Substitute all the values in the above,

$$\begin{gathered} N=4\mathrm{kg}\left(9.8\mathrm{m}/{\mathrm{s}}^2\right) \\ =39.2 \mathrm{N} \end{gathered}$$  

The friction force on the block is given by,

$F_k={\mu }_{k}N$ 

Here, ${\mu }_k$  is the coefficient of friction, and N is the normal force.

Substitute all the values in the above,

$$\begin{gathered} F=0.40\left(39.2\right) \\ =15.68 \mathrm{N} \end{gathered}$$  

The work done is given by,

$W_F=Fx\cos 0°$ 

Here, F is the constant external force, and x is the compressed distance.

Substitute all the values in the above,

$$\begin{gathered} W_F=\left(82 \mathrm{N}\right)\left(0.80 \mathrm{m}\right)\left(1\right) \\ =65.6 \mathrm{J} \end{gathered}$$  

The work done on the spring is given by,

$W_s=\frac{1}{2}k{x}^2$ 

Here, k is the force constant, and x is the length of compression.

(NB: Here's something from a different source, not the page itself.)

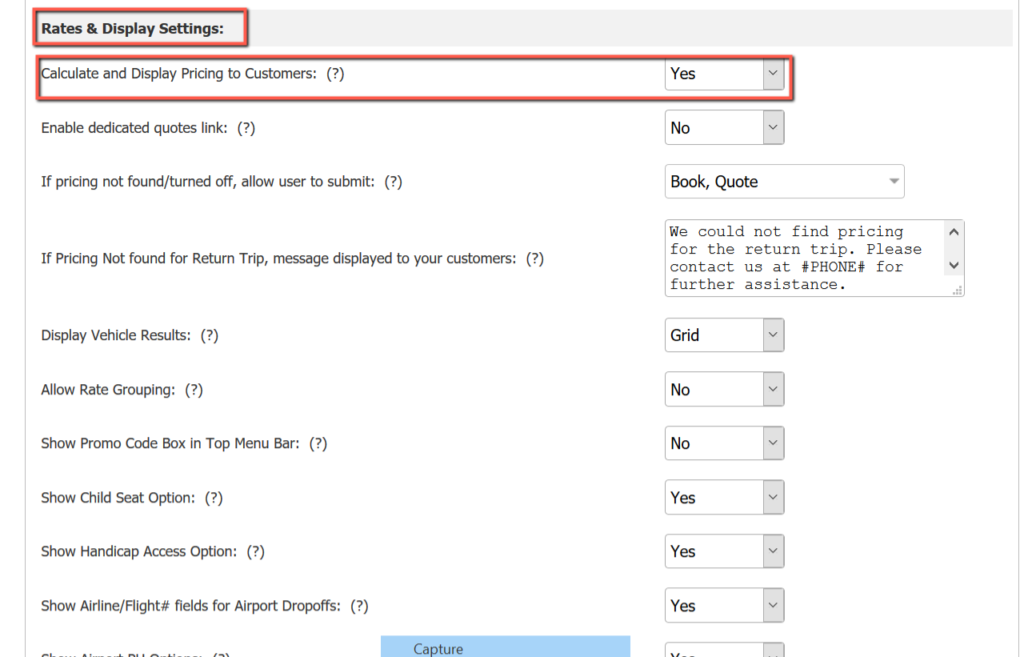
Task: Show help (?) for Return Trip message
Action: (x=535, y=259)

Substitute all the values in the above,

$$\begin{gathered} W_s=\frac{1}{2}\left(130\mathrm{N}/\mathrm{m}\right){\left(0.80 \mathrm{m}\right)}^2 \\ =-41.6 \mathrm{J} \end{gathered}$$ 

The work done due to friction force is given by,

$W_{fk}=F_{k}x\cos 180°$ 

Substitute all the values in the above,

$$\begin{gathered} W_{fk}=15.60\mathrm{N}\left(0.80 \mathrm{m}\right) \cos 180° \\ =-12.54 \mathrm{J} \end{gathered}$$ 

The net work done is given by,

$W=W_F+W_s+W_{fk}$  

Substitute all the values in the above,

$$\begin{gathered} W=\left(65.6-41.6-12.54\right)\mathrm{J} \\ =11.54 \mathrm{J} \end{gathered}$$  

Also, the net work done of the block is difference between the kinetic energies which can be given by,

$W=\frac{1}{2}m\left(v_1^2-v_0^2\right)$  

Here, m is the mass of the block,  $v_1$ is the final velocity of the block and  $v_0$ is the initial velocity of the block whose value is zero.

Substitute all the values in the above, the final velocity of the 

$$\begin{gathered} \mathrm{w}=\frac{1}{2}\left(4 \mathrm{kg}\right)\left({\mathrm{v}}_1^2-0\right) \\ {\mathrm{v}}_1=\sqrt{2\mathrm{W}} \\ =\sqrt{2\times 11.45} \\ =2.39 \mathrm{m}/\mathrm{s} \end{gathered}$$  

Thus, the speed of the block is $2.39 \mathrm{m}/\mathrm{s}$  

The acceleration of the block is given by,

$$\begin{gathered} \sum _{ }{F}_x=m{a}_x \\ =f_k+S-F \\ {a}_x=\frac{f_k+S-F}{m} \end{gathered}$$  

Substitute all the values in the above,

$$\begin{gathered} a_x=\frac{15.68\mathrm{N}+\left(130 \mathrm{N}/\mathrm{m}\right)\left(0.80 \mathrm{m}\right)-82\mathrm{N}}{4 \mathrm{kg}} \\ =\frac{37.68}{4} \\ =9.42 \mathrm{m}/{\mathrm{s}}^2 \end{gathered}$$ 

Thus, the acceleration of the block is in right direction and its value is $9.42 \mathrm{m}/{\mathrm{s}}^2$ .